Clotilde Perrin – Dans sa valise (seuil Jeunesse)

Il était une fois, derrière les collines, un petit homme qui remplit sa valise. Le temps de tout boucler, et c’est parti pour un voyage qui l’emmènera de l’océan à la montagne, vers un monstre effrayant ou un gâteau appétissant, un trésor qui donne envie de s’en saisir et des ombres inquiétantes, et des…

Vous souvenez-vous du plaisir qu’il y avait à relancer une histoire, enfant, avec un « et après ? ». Clotilde Perrin s’empare de ce principe narratif à tiroir infini pour le détourner dans une drôle de « Et dedans ? », qui prend la forme, ici, de plus de 35 flaps (quel vilain mot), ces petits éléments à soulever qui masquent une partie de la page, et relancent l’intrigue.

Sauf qu’en les superposant, jusqu’à parfois 4 ou 5, voire en les intriquant, elle transforme son action en un tunnel frénétique et sans respiration, qui amène à une épopée échevelée et fantastique avant de relâcher le lecteur et son adulte dans un home, sweet home bien mérité, la valise vide et le sentiment d’avoir vécu une aventure.

Si on peut questionner le graphisme de l’ensemble (on aime ou pas), si la narration se révèle finalement assez classique voire décousue (la faute à ce système du « et après » qui donne un sentiment de zapping) et si on s’inquiète franchement dès les premières lectures de la durabilité de l’ensemble, vu la complexité des manipulations parfois nécessaires (le trésor, casse tête à ouvrir même pour les parents), il suffit de voir l’excitation de l’enfant à tourner chaque page et à ouvrir systématiquement chaque volet, à chercher la suite, pour comprendre comme, à la manière d’un flipbook, l’objet crée le mouvement, presque en lui-même.

* **Données enregistrées**
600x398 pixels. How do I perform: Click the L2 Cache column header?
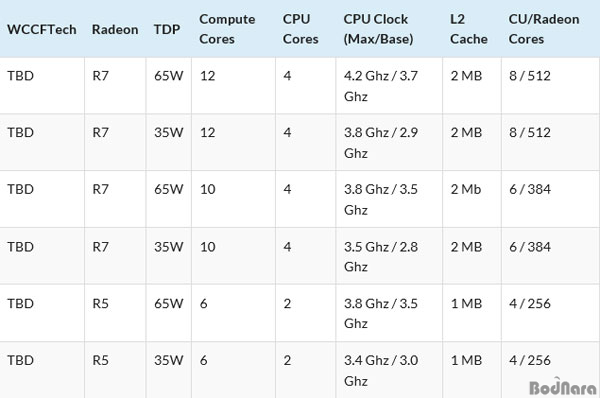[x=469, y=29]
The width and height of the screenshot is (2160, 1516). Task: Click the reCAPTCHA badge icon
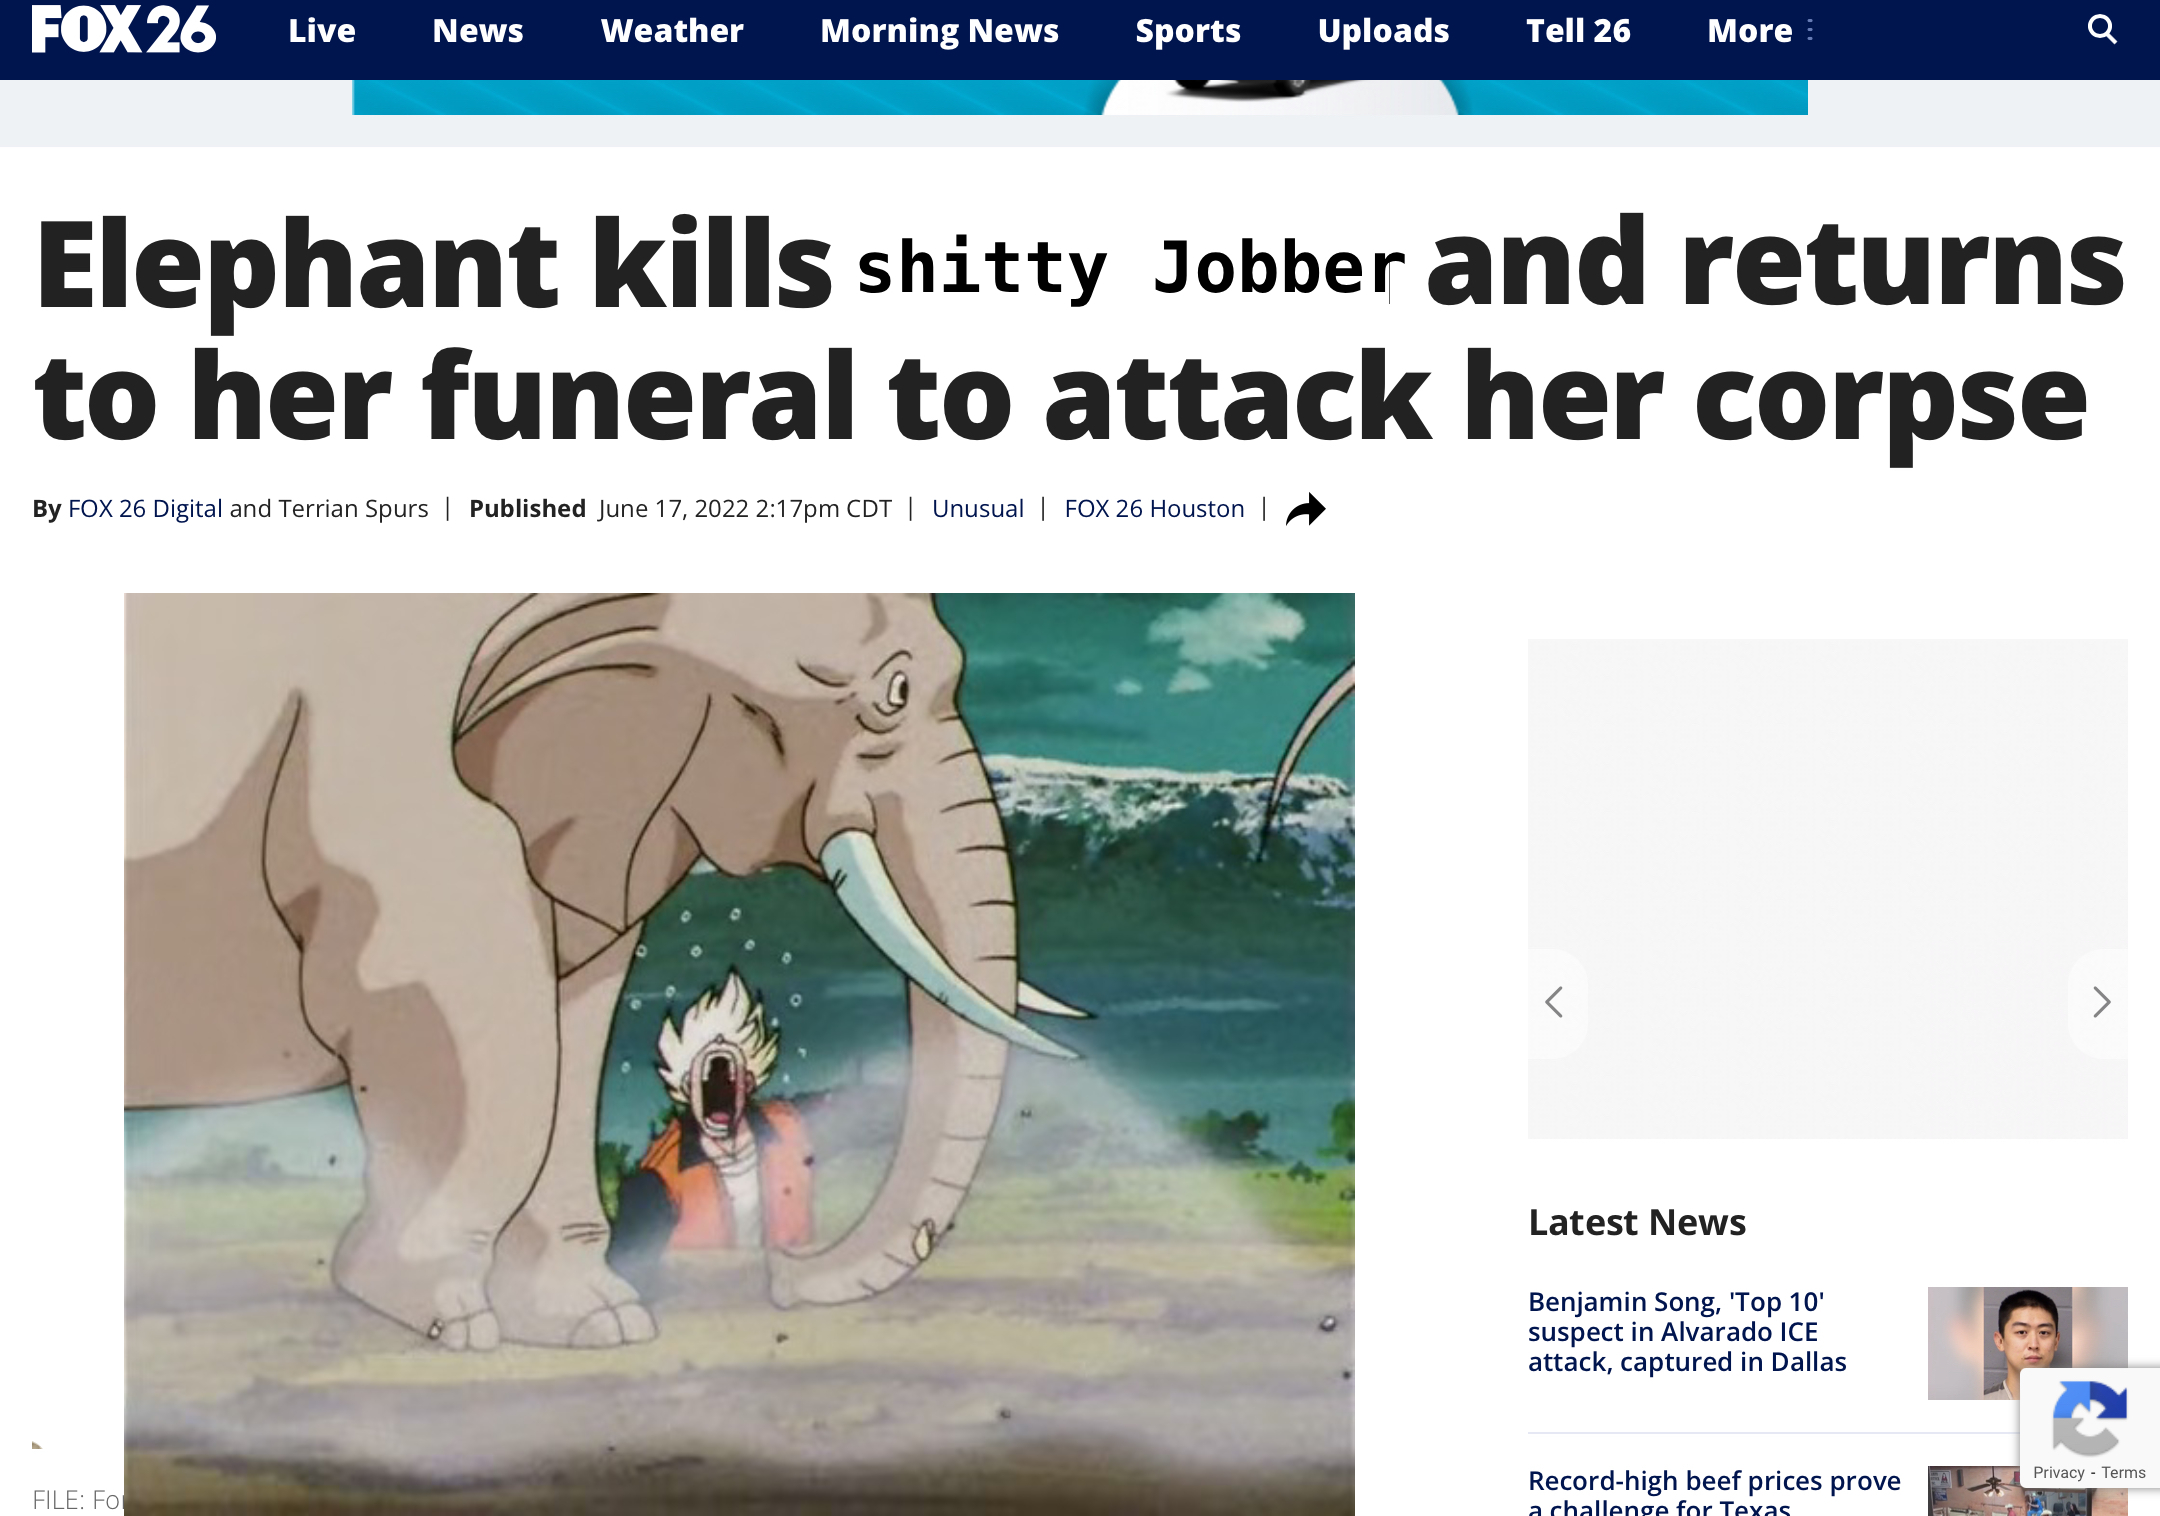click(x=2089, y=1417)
---
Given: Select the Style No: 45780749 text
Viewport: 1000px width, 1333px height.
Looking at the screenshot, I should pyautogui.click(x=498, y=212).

* **Consigne**
Recopiez mot pour mot l'intégralité de la critique de l'album Dans sa valise, placée plus haut.

* **Corrigé**
Clotilde Perrin – Dans sa valise (seuil Jeunesse)

Il était une fois, derrière les collines, un petit homme qui remplit sa valise. Le temps de tout boucler, et c’est parti pour un voyage qui l’emmènera de l’océan à la montagne, vers un monstre effrayant ou un gâteau appétissant, un trésor qui donne envie de s’en saisir et des ombres inquiétantes, et des…

Vous souvenez-vous du plaisir qu’il y avait à relancer une histoire, enfant, avec un « et après ? ». Clotilde Perrin s’empare de ce principe narratif à tiroir infini pour le détourner dans une drôle de « Et dedans ? », qui prend la forme, ici, de plus de 35 flaps (quel vilain mot), ces petits éléments à soulever qui masquent une partie de la page, et relancent l’intrigue.

Sauf qu’en les superposant, jusqu’à parfois 4 ou 5, voire en les intriquant, elle transforme son action en un tunnel frénétique et sans respiration, qui amène à une épopée échevelée et fantastique avant de relâcher le lecteur et son adulte dans un home, sweet home bien mérité, la valise vide et le sentiment d’avoir vécu une aventure.

Si on peut questionner le graphisme de l’ensemble (on aime ou pas), si la narration se révèle finalement assez classique voire décousue (la faute à ce système du « et après » qui donne un sentiment de zapping) et si on s’inquiète franchement dès les premières lectures de la durabilité de l’ensemble, vu la complexité des manipulations parfois nécessaires (le trésor, casse tête à ouvrir même pour les parents), il suffit de voir l’excitation de l’enfant à tourner chaque page et à ouvrir systématiquement chaque volet, à chercher la suite, pour comprendre comme, à la manière d’un flipbook, l’objet crée le mouvement, presque en lui-même.